Problem to solve - Go through the data below and copy each line where the word "button" occurs.
:: Record excerpts ::
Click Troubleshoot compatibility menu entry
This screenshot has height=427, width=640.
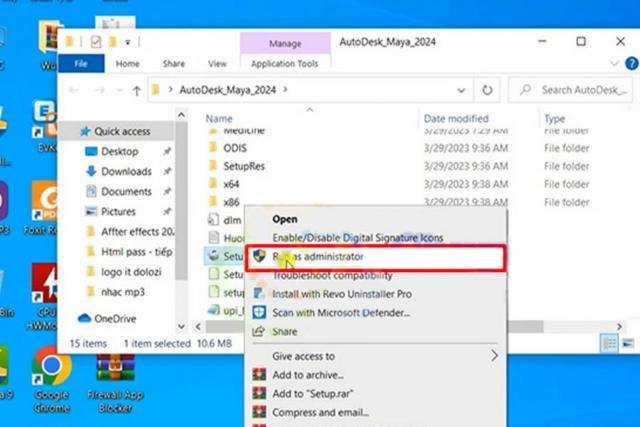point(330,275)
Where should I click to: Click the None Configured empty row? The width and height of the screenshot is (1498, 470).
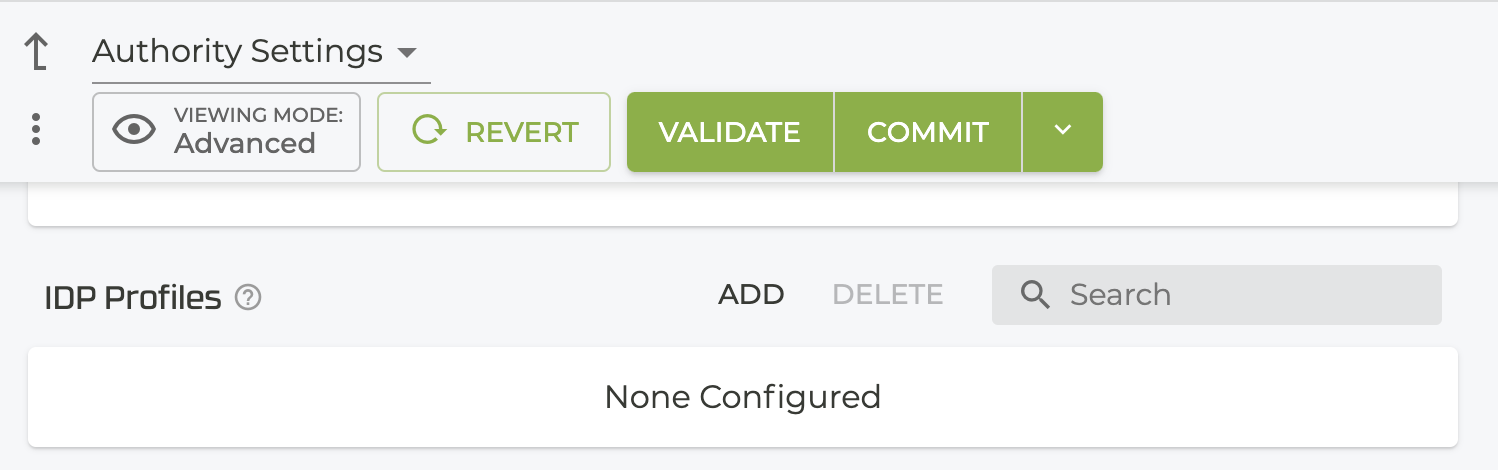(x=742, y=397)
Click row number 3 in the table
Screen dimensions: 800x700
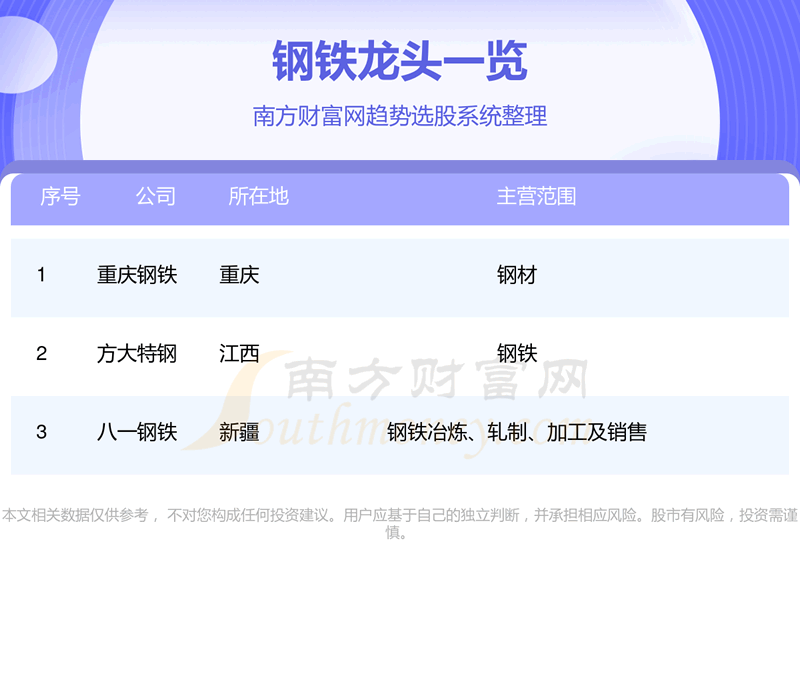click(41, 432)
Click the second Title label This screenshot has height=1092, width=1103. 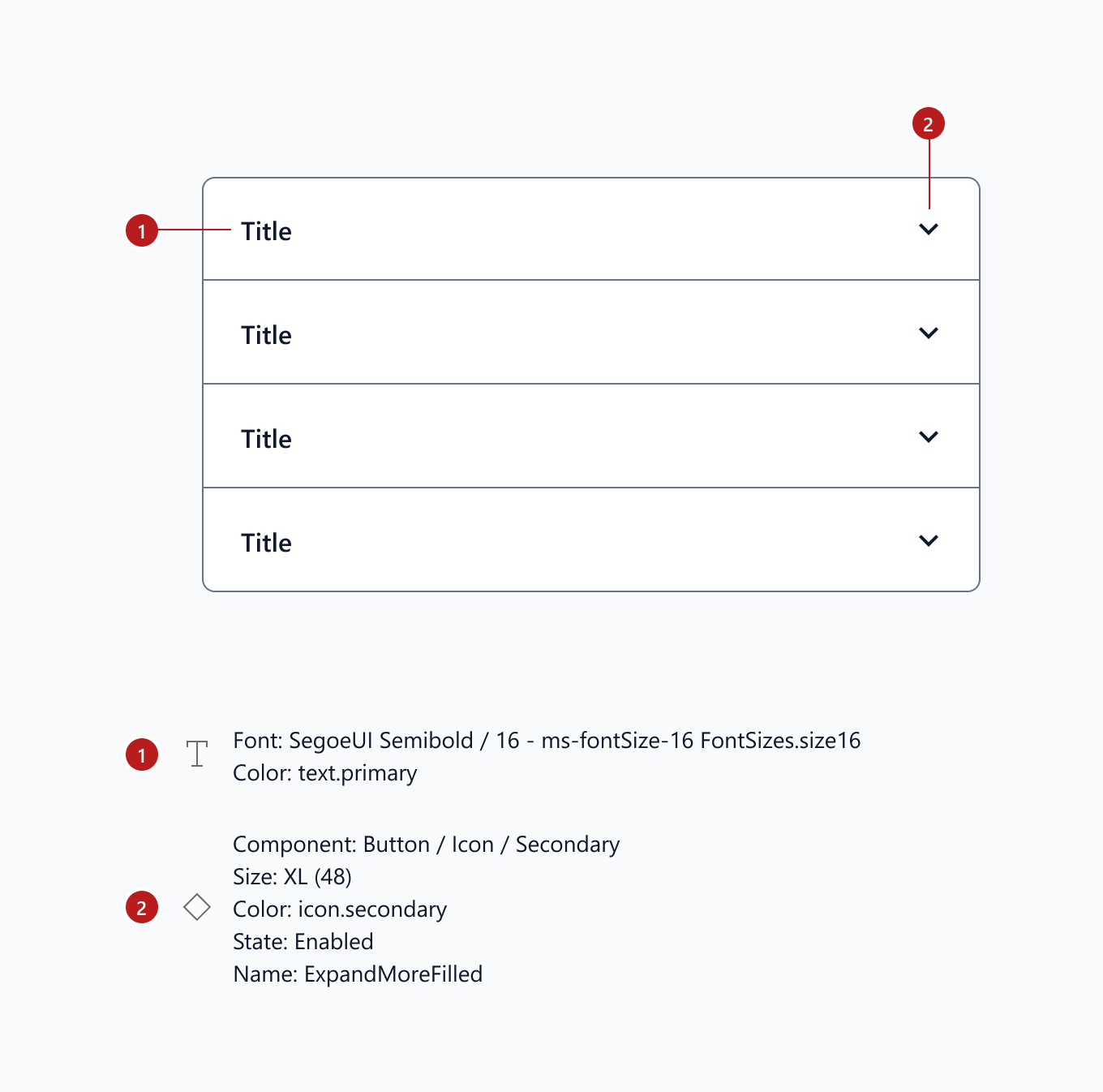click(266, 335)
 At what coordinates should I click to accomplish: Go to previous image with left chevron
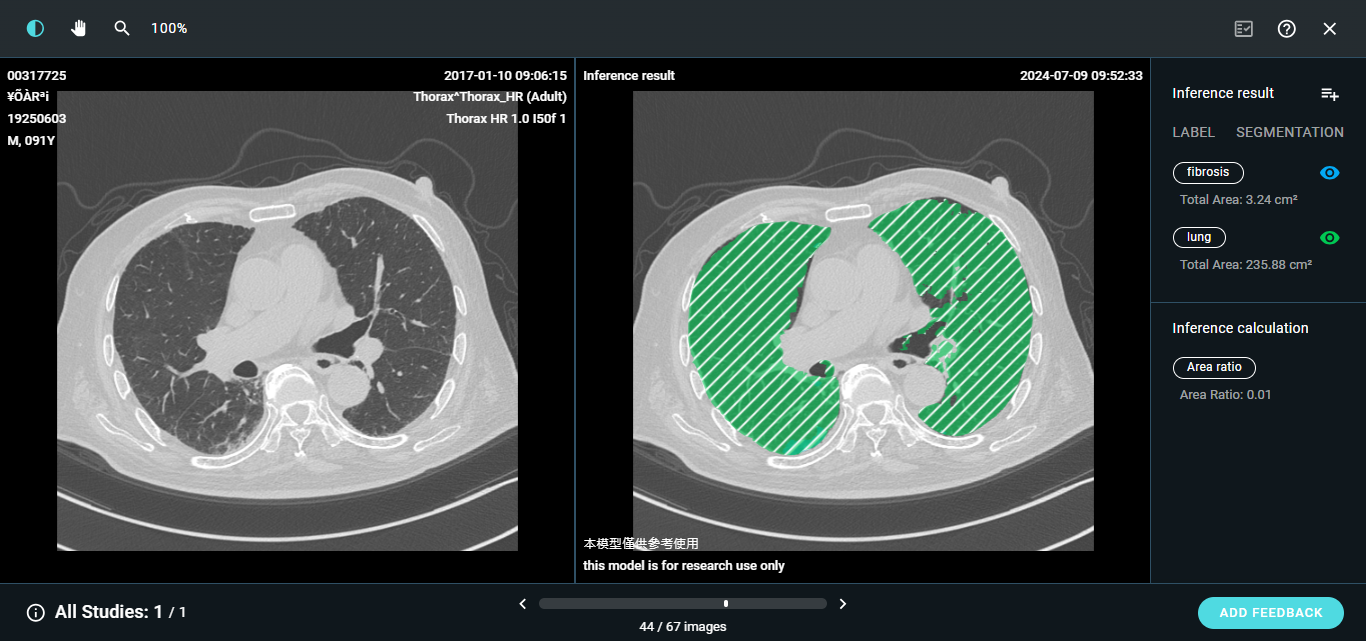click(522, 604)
:::
:: Record excerpts ::
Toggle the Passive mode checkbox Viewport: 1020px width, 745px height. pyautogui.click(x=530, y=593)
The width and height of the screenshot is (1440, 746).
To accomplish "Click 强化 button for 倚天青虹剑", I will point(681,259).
:::
:: Record excerpts ::
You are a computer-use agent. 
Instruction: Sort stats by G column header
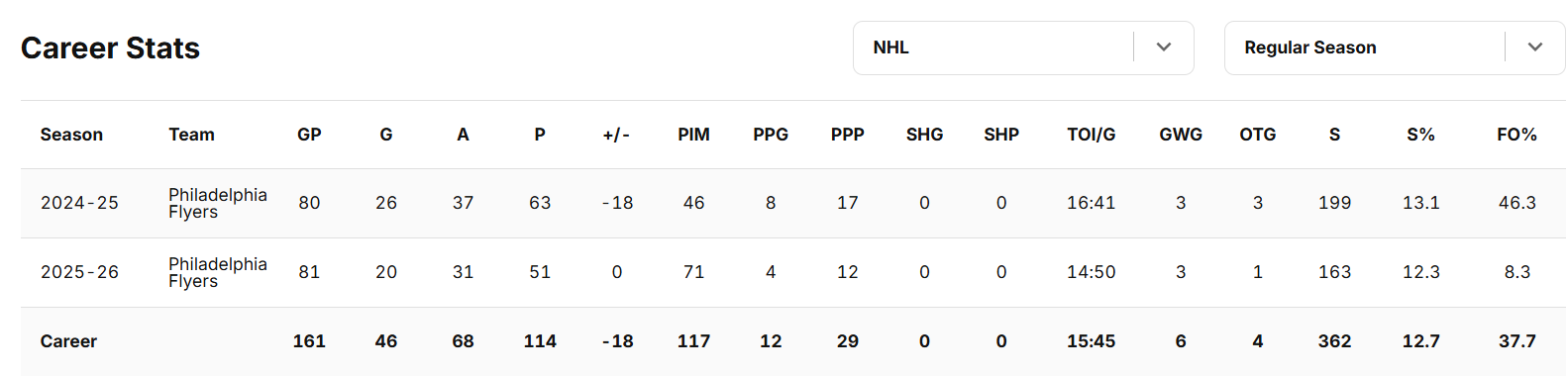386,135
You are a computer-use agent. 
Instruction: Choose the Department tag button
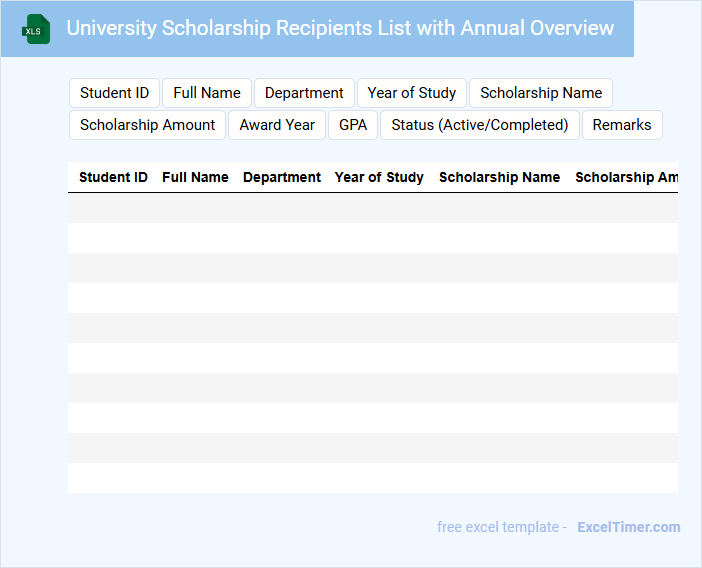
:::
Written response -
To accomplish "Click 强化 button for 倚天青虹剑", I will point(681,259).
Instruction: Choose the Department tag button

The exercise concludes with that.